▸ The task: Copy out all the records, word for word.

•••••

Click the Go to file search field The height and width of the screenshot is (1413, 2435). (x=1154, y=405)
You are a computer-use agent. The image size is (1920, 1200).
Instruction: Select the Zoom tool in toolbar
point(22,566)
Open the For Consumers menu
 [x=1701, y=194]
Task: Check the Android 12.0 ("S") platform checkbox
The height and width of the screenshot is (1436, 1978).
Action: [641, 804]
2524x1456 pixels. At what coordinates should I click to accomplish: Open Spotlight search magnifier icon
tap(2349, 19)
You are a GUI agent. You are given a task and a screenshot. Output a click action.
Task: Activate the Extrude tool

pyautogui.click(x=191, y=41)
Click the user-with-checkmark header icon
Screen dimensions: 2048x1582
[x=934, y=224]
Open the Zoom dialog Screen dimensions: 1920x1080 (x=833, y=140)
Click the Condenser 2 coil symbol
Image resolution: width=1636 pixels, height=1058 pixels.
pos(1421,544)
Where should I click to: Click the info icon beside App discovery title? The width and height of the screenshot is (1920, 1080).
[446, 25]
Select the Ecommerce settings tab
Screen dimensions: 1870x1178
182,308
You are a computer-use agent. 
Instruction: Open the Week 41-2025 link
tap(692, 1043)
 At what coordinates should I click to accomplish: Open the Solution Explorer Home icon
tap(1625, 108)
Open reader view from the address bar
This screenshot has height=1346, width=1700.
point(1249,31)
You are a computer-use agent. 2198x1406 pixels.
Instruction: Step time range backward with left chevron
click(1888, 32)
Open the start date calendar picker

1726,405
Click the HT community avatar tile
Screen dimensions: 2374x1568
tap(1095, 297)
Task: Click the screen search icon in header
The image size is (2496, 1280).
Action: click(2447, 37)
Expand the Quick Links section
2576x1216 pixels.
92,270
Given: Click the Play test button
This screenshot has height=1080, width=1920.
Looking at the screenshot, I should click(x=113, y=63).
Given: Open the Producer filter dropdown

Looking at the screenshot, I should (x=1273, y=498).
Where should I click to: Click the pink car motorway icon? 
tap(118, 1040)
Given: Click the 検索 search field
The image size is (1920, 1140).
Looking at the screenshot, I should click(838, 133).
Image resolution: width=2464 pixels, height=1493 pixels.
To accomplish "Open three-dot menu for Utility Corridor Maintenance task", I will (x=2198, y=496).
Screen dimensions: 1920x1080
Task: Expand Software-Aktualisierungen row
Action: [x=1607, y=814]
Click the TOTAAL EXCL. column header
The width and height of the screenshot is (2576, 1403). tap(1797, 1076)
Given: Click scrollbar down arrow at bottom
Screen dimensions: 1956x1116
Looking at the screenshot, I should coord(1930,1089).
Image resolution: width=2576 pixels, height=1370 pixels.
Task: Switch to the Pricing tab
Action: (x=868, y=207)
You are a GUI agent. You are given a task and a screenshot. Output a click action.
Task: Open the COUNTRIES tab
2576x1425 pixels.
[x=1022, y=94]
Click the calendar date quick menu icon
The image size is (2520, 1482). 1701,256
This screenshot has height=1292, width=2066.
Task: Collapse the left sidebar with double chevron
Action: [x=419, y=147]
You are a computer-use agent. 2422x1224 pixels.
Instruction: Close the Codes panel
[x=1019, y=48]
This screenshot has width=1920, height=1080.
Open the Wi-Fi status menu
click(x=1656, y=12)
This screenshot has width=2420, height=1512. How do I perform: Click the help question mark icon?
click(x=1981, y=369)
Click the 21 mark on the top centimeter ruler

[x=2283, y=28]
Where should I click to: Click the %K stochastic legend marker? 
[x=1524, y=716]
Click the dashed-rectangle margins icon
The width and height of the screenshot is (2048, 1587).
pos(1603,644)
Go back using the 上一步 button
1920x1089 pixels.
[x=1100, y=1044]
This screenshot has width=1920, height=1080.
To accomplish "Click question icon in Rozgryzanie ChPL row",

•••••

▸ Answer below:
Click the Go to file search field The height and width of the screenshot is (1413, 2435). (x=1154, y=405)
You are a computer-use agent. The image size is (1920, 1200).
Instruction: Select the Zoom tool in toolbar
point(22,566)
Open the For Consumers menu
 [x=1701, y=194]
Task: Check the Android 12.0 ("S") platform checkbox
The height and width of the screenshot is (1436, 1978).
Action: [641, 804]
2524x1456 pixels. At what coordinates should I click to accomplish: Open Spotlight search magnifier icon
tap(2349, 19)
You are a GUI agent. You are given a task and a screenshot. Output a click action.
Task: Activate the Extrude tool

pyautogui.click(x=191, y=41)
Click the user-with-checkmark header icon
Screen dimensions: 2048x1582
[x=934, y=224]
Open the Zoom dialog Screen dimensions: 1920x1080 (x=833, y=140)
Click the Condenser 2 coil symbol
Image resolution: width=1636 pixels, height=1058 pixels.
pos(1421,544)
Where should I click to: Click the info icon beside App discovery title? The width and height of the screenshot is (1920, 1080).
[446, 25]
Select the Ecommerce settings tab
Screen dimensions: 1870x1178
182,308
You are a computer-use agent. 
Instruction: Open the Week 41-2025 link
tap(692, 1043)
 At what coordinates should I click to accomplish: Open the Solution Explorer Home icon
tap(1625, 108)
Open reader view from the address bar
This screenshot has height=1346, width=1700.
point(1249,31)
You are a computer-use agent. 2198x1406 pixels.
Instruction: Step time range backward with left chevron
click(1888, 32)
Open the start date calendar picker

1726,405
Click the HT community avatar tile
Screen dimensions: 2374x1568
tap(1095, 297)
Task: Click the screen search icon in header
The image size is (2496, 1280).
Action: click(2447, 37)
Expand the Quick Links section
2576x1216 pixels.
92,270
Given: Click the Play test button
This screenshot has height=1080, width=1920.
Looking at the screenshot, I should click(x=113, y=63).
Given: Open the Producer filter dropdown

Looking at the screenshot, I should (x=1273, y=498).
Where should I click to: Click the pink car motorway icon? 
tap(118, 1040)
Given: Click the 検索 search field
The image size is (1920, 1140).
Looking at the screenshot, I should click(838, 133).
Image resolution: width=2464 pixels, height=1493 pixels.
To accomplish "Open three-dot menu for Utility Corridor Maintenance task", I will (x=2198, y=496).
Screen dimensions: 1920x1080
Task: Expand Software-Aktualisierungen row
Action: [x=1607, y=814]
Click the TOTAAL EXCL. column header
The width and height of the screenshot is (2576, 1403). tap(1797, 1076)
Given: Click scrollbar down arrow at bottom
Screen dimensions: 1956x1116
Looking at the screenshot, I should coord(1930,1089).
Image resolution: width=2576 pixels, height=1370 pixels.
Task: Switch to the Pricing tab
Action: (x=868, y=207)
You are a GUI agent. You are given a task and a screenshot. Output a click action.
Task: Open the COUNTRIES tab
2576x1425 pixels.
[x=1022, y=94]
Click the calendar date quick menu icon
The image size is (2520, 1482). 1701,256
This screenshot has height=1292, width=2066.
Task: Collapse the left sidebar with double chevron
Action: [x=419, y=147]
You are a computer-use agent. 2422x1224 pixels.
Instruction: Close the Codes panel
[x=1019, y=48]
This screenshot has width=1920, height=1080.
Open the Wi-Fi status menu
click(x=1656, y=12)
This screenshot has width=2420, height=1512. How do I perform: Click the help question mark icon?
click(x=1981, y=369)
Click the 21 mark on the top centimeter ruler

[x=2283, y=28]
Where should I click to: Click the %K stochastic legend marker? 
[x=1524, y=716]
Click the dashed-rectangle margins icon
The width and height of the screenshot is (2048, 1587).
pos(1603,644)
Go back using the 上一步 button
1920x1089 pixels.
[x=1100, y=1044]
This screenshot has width=1920, height=1080.
To accomplish "Click question icon in Rozgryzanie ChPL row",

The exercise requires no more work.